— Your task —
Starting at the line that holds "The height and", restate every line word for word up to and including the last one in the listing below, and omit all pictures.
-----
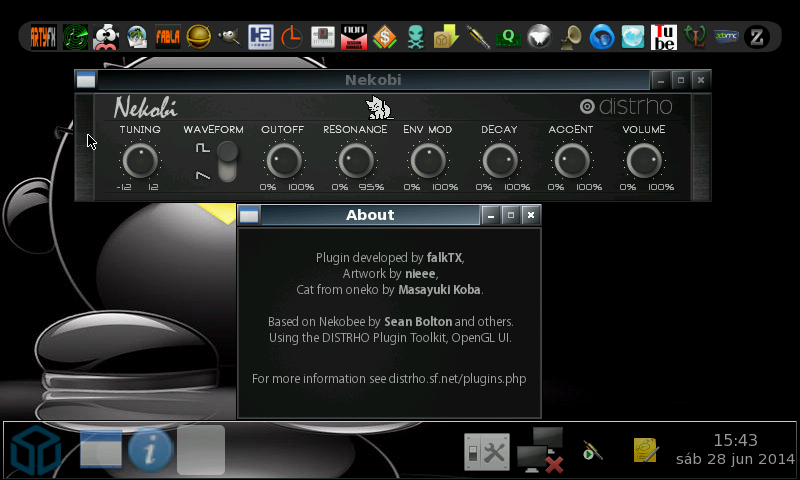The width and height of the screenshot is (800, 480).
Task: Click the oneko cat in the Nekobi header
Action: tap(379, 107)
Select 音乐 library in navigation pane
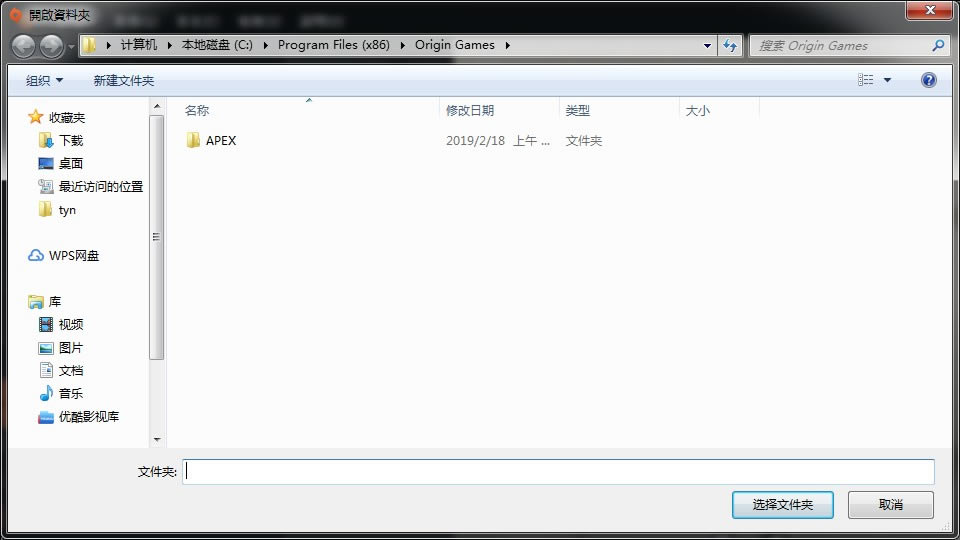This screenshot has height=540, width=960. click(70, 394)
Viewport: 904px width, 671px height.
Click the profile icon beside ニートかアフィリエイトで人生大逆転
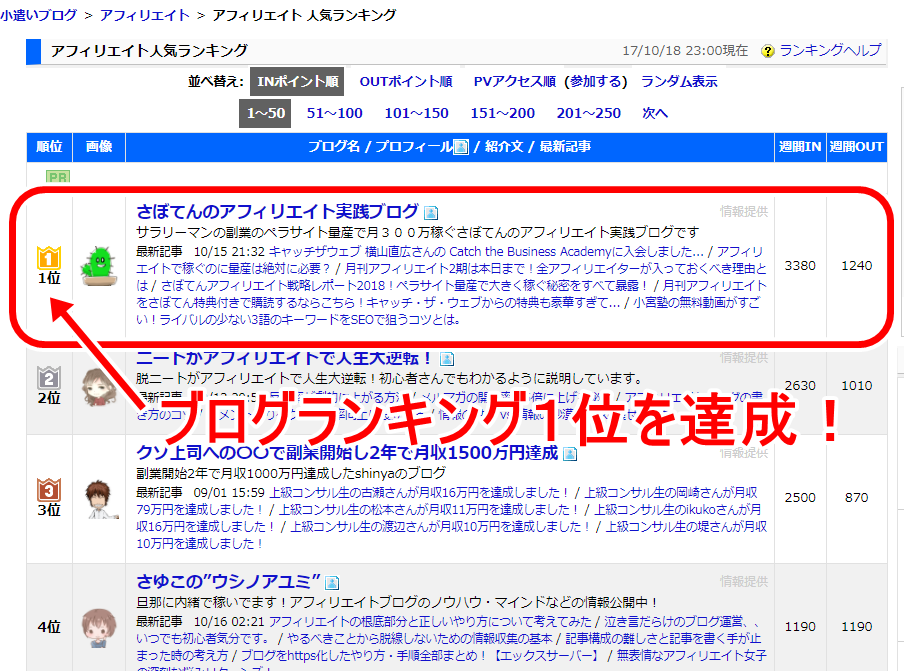(445, 359)
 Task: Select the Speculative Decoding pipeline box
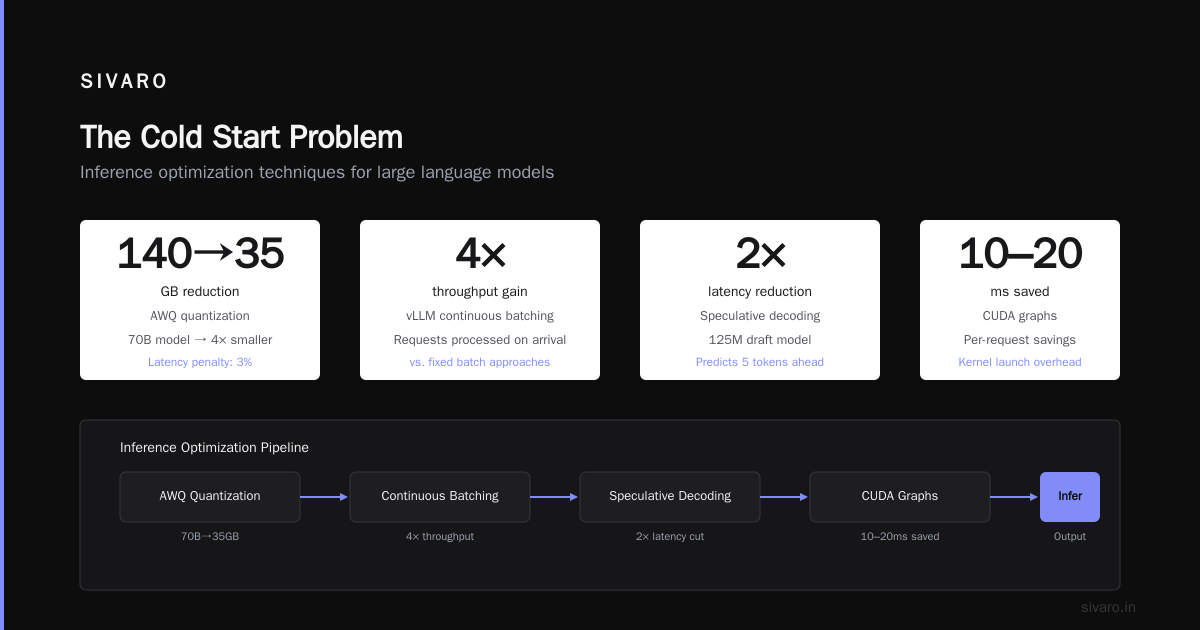(670, 497)
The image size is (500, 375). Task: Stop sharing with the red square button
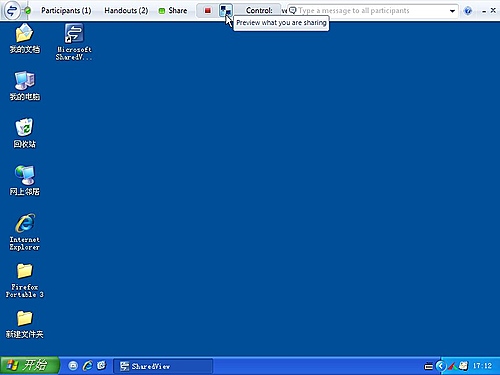208,11
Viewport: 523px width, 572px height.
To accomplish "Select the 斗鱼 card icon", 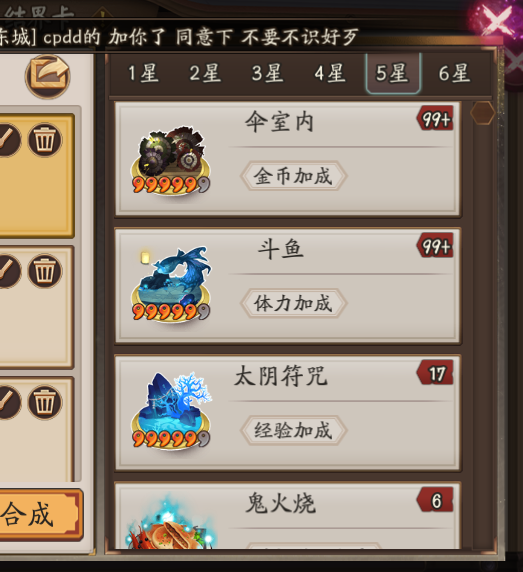I will point(171,285).
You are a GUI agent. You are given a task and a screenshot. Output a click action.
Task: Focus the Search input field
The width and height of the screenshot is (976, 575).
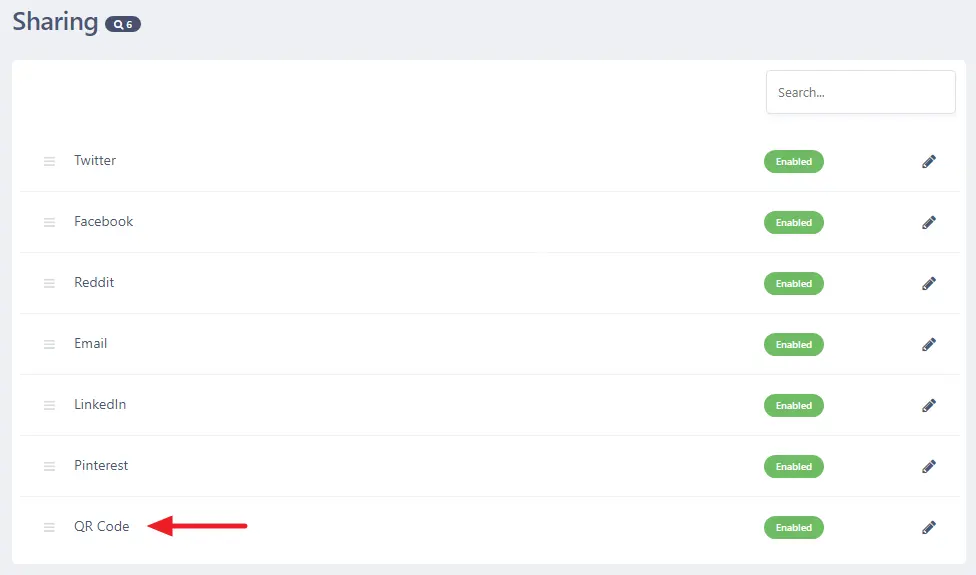click(860, 92)
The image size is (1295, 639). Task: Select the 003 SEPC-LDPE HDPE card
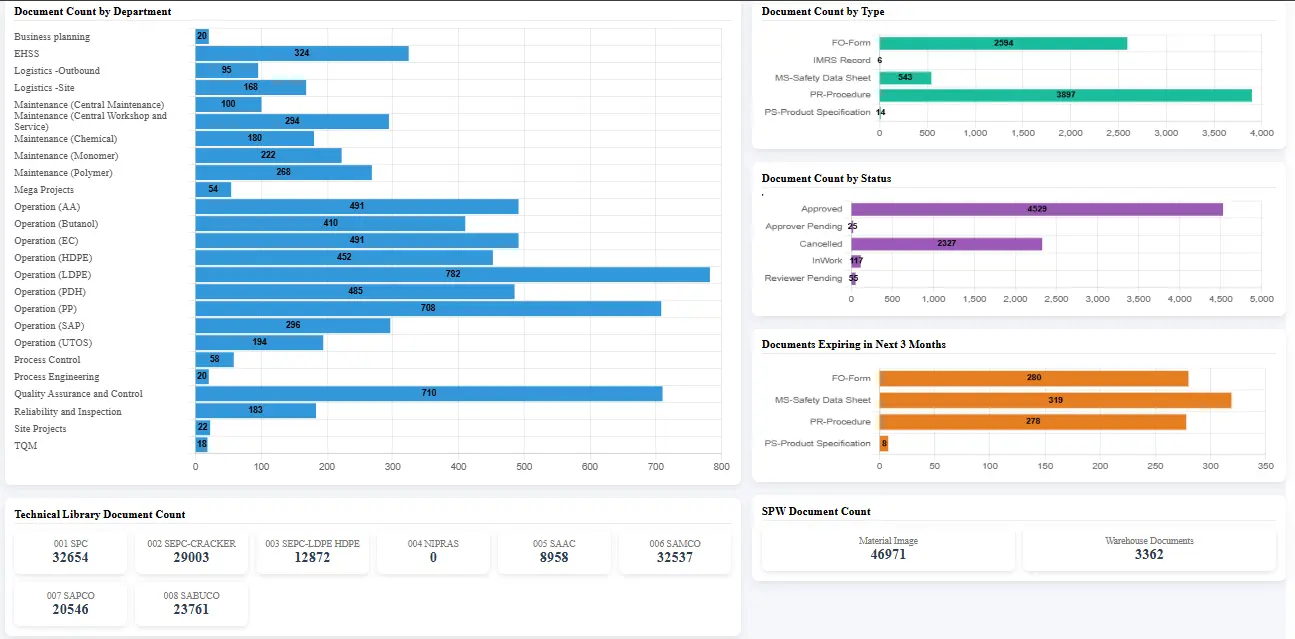pos(312,552)
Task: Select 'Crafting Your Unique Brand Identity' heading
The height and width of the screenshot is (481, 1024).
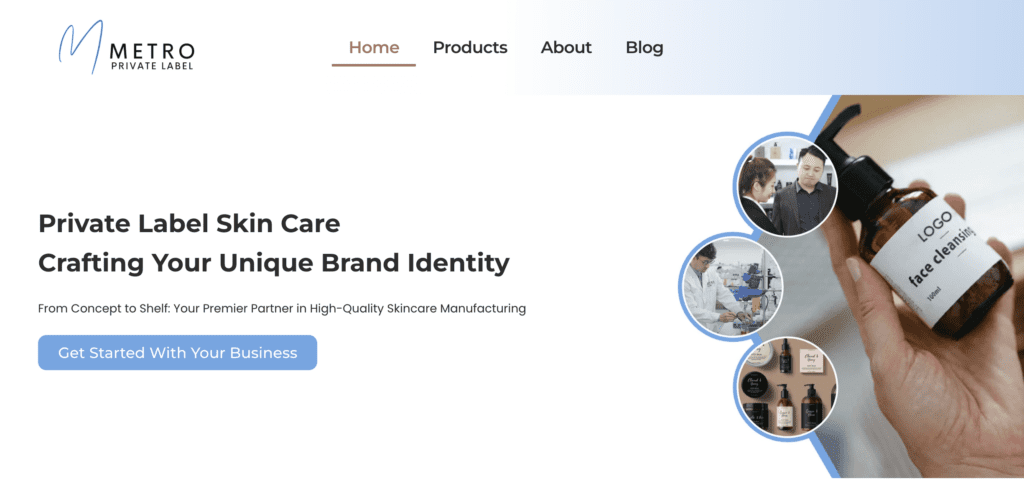Action: (274, 263)
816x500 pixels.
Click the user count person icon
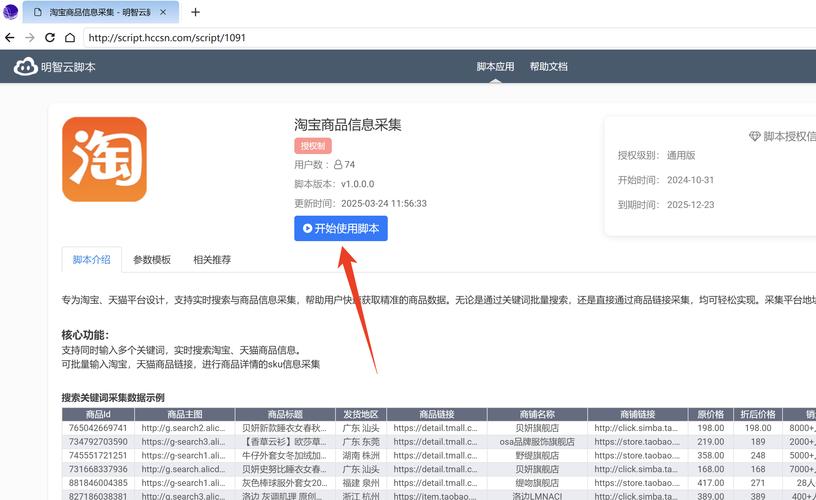(338, 165)
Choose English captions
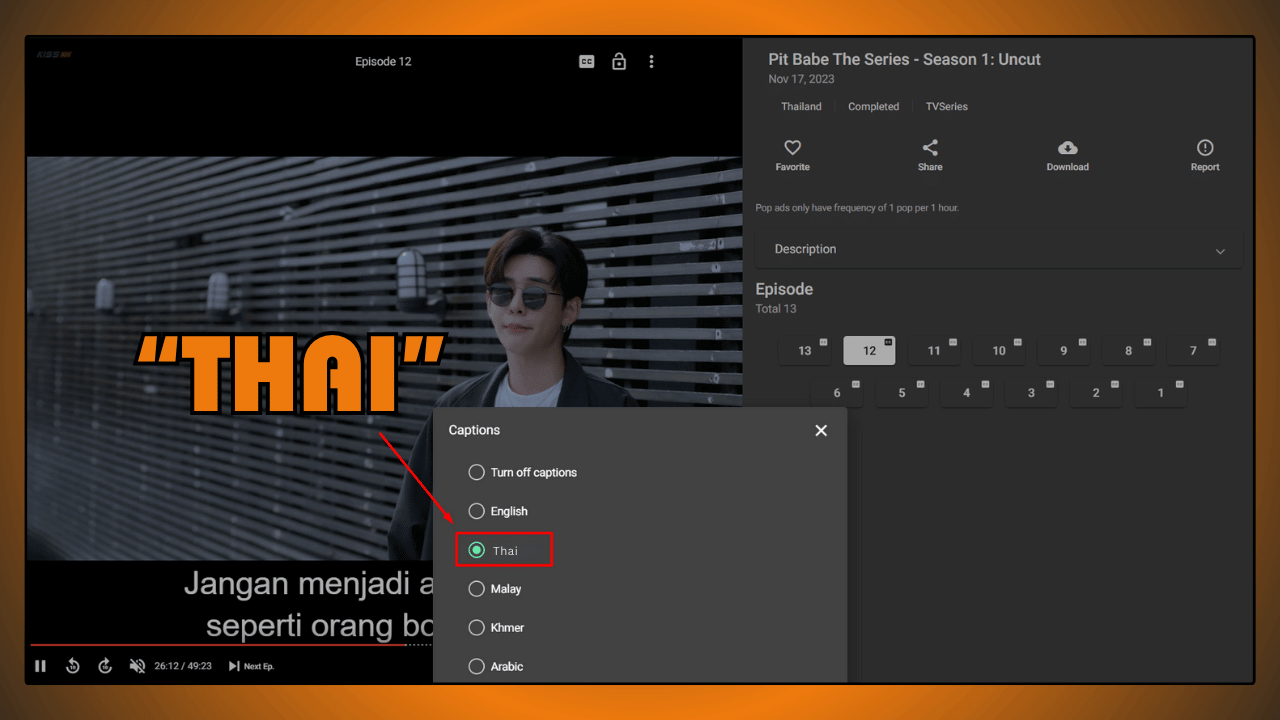This screenshot has width=1280, height=720. 477,511
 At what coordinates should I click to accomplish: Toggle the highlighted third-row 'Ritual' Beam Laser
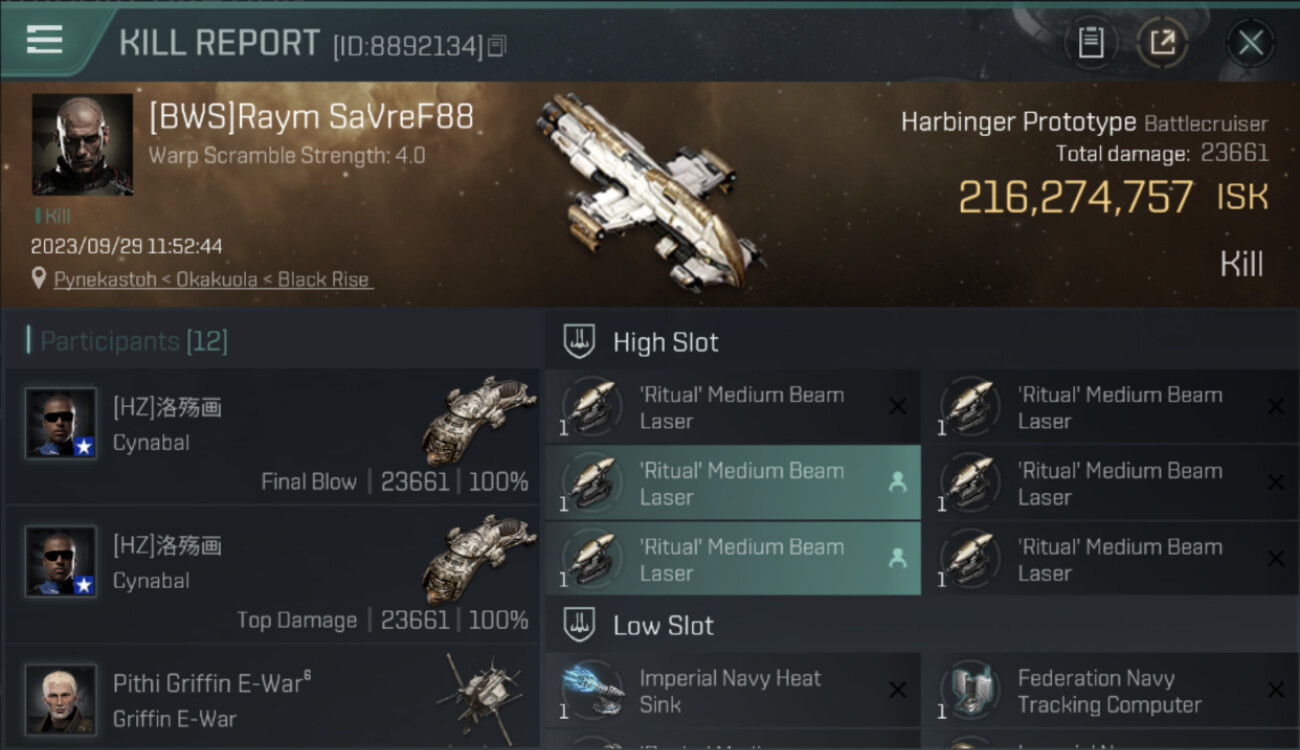(x=732, y=559)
-----
— Problem solution —
The height and width of the screenshot is (481, 1024).
Action: (274, 263)
816x500 pixels.
Click the user count person icon
(338, 165)
Choose English captions
This screenshot has width=1280, height=720. 477,511
 At what coordinates should I click to accomplish: Toggle the highlighted third-row 'Ritual' Beam Laser
(x=732, y=559)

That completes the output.